== RECORDED DATA ==
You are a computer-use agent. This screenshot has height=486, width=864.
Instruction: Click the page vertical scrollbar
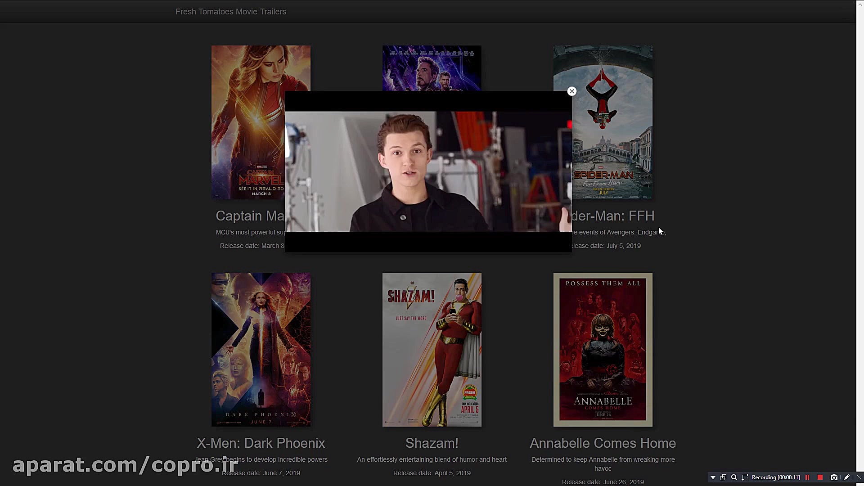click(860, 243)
===
== RECORDED DATA ==
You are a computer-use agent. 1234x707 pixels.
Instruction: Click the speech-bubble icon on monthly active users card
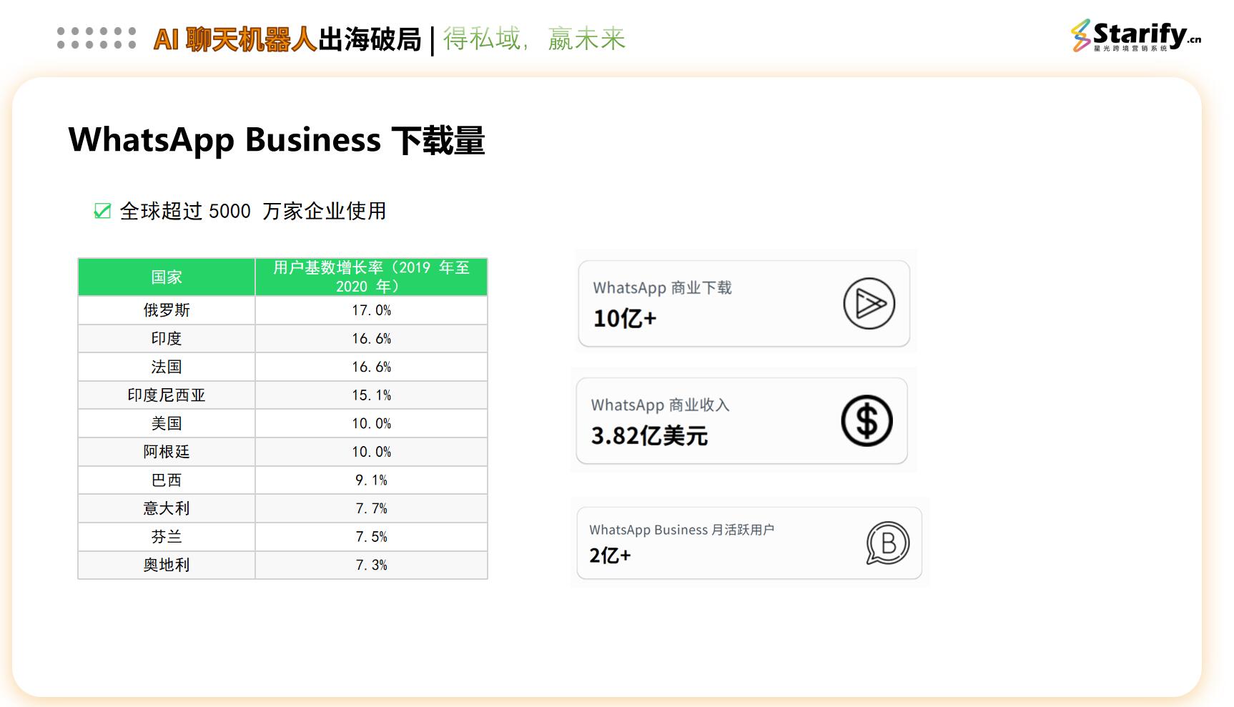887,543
===
WORK REQUIRED —
Find "computer" in the preceding records. Copy each line that holds it.

COMPLETED TASK —
You are a computer-use agent. This screenshot has height=486, width=864.
You are a computer-use agent. 1234x707 pixels.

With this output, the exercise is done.